Inseguendo la profezia di Fermi

Era l’ultimo incontro. Di corsa verso Varenna, sul Lago di Como, il professore vuole ancora un consiglio dal maestro, premio Nobel. I fili della storia e dei reciproci destini si sarebbero annodati di nuovo.
Estate 1954. Il professore si chiama Marcello Conversi e insegna fisica all’Università di Pisa. Il premio Nobel è Enrico Fermi. A unirli è una domanda apparentemente bizzarra. Qual è il modo migliore di spendere 150 milioni di lire?

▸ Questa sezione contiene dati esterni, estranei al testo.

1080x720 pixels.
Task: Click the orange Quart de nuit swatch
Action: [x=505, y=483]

Oltre che brillante, Conversi, destinato a dirigere il progetto per la realizzazione del Centro di calcolo elettronico CSCE, è fortunato. Ha a disposizione una cifra notevole, che all’inizio del XXI secolo equivale a oltre 2 milioni di euro, e di fronte un personaggio – Fermi – che lo fissa con la preveggenza dell’oracolo. È lui che gli ha spiegato i principi della fisica negli anni Trenta, prima di rifugiarsi negli Stati Uniti, e l’ha accolto nella sua casa di Chicago nel 1947, come ricercatore fellow. Conversi si è lasciato catturare da quell’intelligenza che i testimoni hanno definito cristallina, capace di attrarre a sé i problemi come un campo gravitazionale fa con la luce e di deviarne gli enigmi verso soluzioni eleganti. Anche adesso, nel 1954, alla Scuola internazionale di fisica, fondata da Giovanni Polvani l’anno precedente (diventerà presidente del CNR nel decennio successivo, tra il 1960 e il 1965), la sensazione è quella di trovarsi a un passo da un’altra emozionante rivelazione.

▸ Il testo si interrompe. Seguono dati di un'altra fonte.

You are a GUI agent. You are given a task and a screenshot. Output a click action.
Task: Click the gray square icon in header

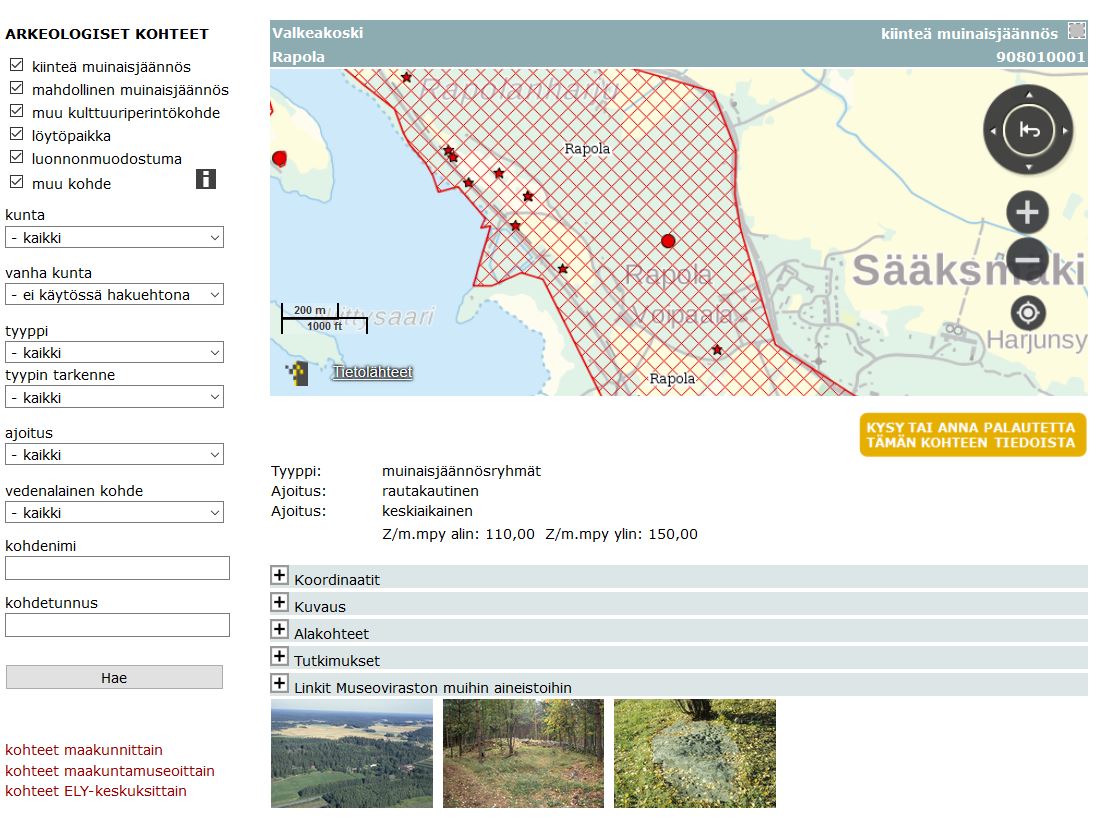(x=1076, y=31)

«Costruite una calcolatrice elettronica» è il responso, a sorpresa, di Fermi rivolto a Conversi e ad altri due pesi massimi della fisica, Gilberto Bernardini e Giorgio Salvini. E la scelta del verbo è importante: «costruite», non «acquistate». Il messaggio è una scossa per il mondo accademico italiano, convinto che le calcolatrici siano un business da lasciare alle aziende, invece che un’opportunità per fare scienza ai massimi livelli. Prima di avere tra le mani la nuova macchina, con cui addentrarsi in calcoli che carta, matita e regolo faticano a gestire, è essenziale – ammonisce il Nobel – affrontare le questioni necessarie per realizzarla. Teoriche e pratiche. Il suggerimento di Fermi è mettere al lavoro una squadra composita, di fisici, ingegneri e matematici. È il concetto di team – destinato a diventare onnipresente nel XXI secolo –, ed è lo stesso che aveva ispirato il suo lavoro a Roma, in via Panisperna, e poi negli Stati Uniti, con la pila atomica e il Progetto Manhattan per la realizzazione della bomba atomica.

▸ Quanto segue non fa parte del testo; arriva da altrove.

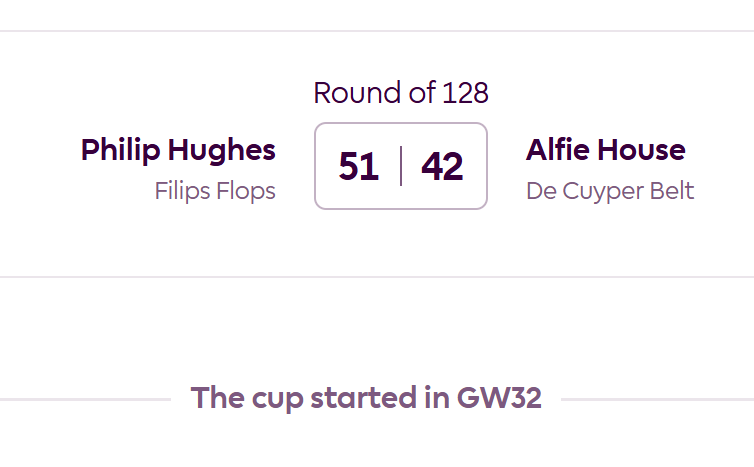The width and height of the screenshot is (754, 467).
Task: Click the separator line below the match row
Action: pyautogui.click(x=377, y=277)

Il consiglio è il presagio di un futuro alle porte, che Fermi sa essere inevitabile. Vuole che l’Italia entri a farne parte, diventando protagonista di una gara scientifico-tecnologica che avrà pochi vincitori e molti vinti. Il suo suggerimento viene rafforzato da una lettera. Il Nobel la scrive al rettore dell’università di Conversi: si chiama Enrico Avanzi ed è un altro cervello capace di guardare lontano. Agronomo e genetista, ha fatto dell’ateneo pisano quello che più tardi sarebbe stato trendy definire un «centro d’eccellenza». La calcolatrice – gli suggerisce Fermi – «costituirebbe un mezzo di ricerca di cui si avvantaggerebbero in modo oggi quasi inestimabile tutte le scienze e tutti gli indirizzi di ricerca».
Nei decenni ci siamo abituati a certe bizzarrie dei Nobel, così innamorati di se stessi da lanciarsi in provocazioni estreme, fino a corteggiare l’autodistruzione: è successo – ed è un caso clamoroso – a James Watson, scopritore della struttura del DNA, e poi scioccante sostenitore dell’inferiorità intellettuale delle donne e dei neri. Ma, nel caso di Fermi, la bizzarria è di altro tipo. Si tratta dell’assaggio di un domani che pochi hanno in mente, perché circoscritto a un’élite di studiosi di cui l’opinione pubblica non sa quasi nulla: è il mondo dell’onnipotenza del calcolo, all’epoca in embrione, che ci porta, mezzo secolo dopo, nell’era del Big Data, del digitale e delle reti neurali che animano le esibizioni dell’Intelligenza Artificiale.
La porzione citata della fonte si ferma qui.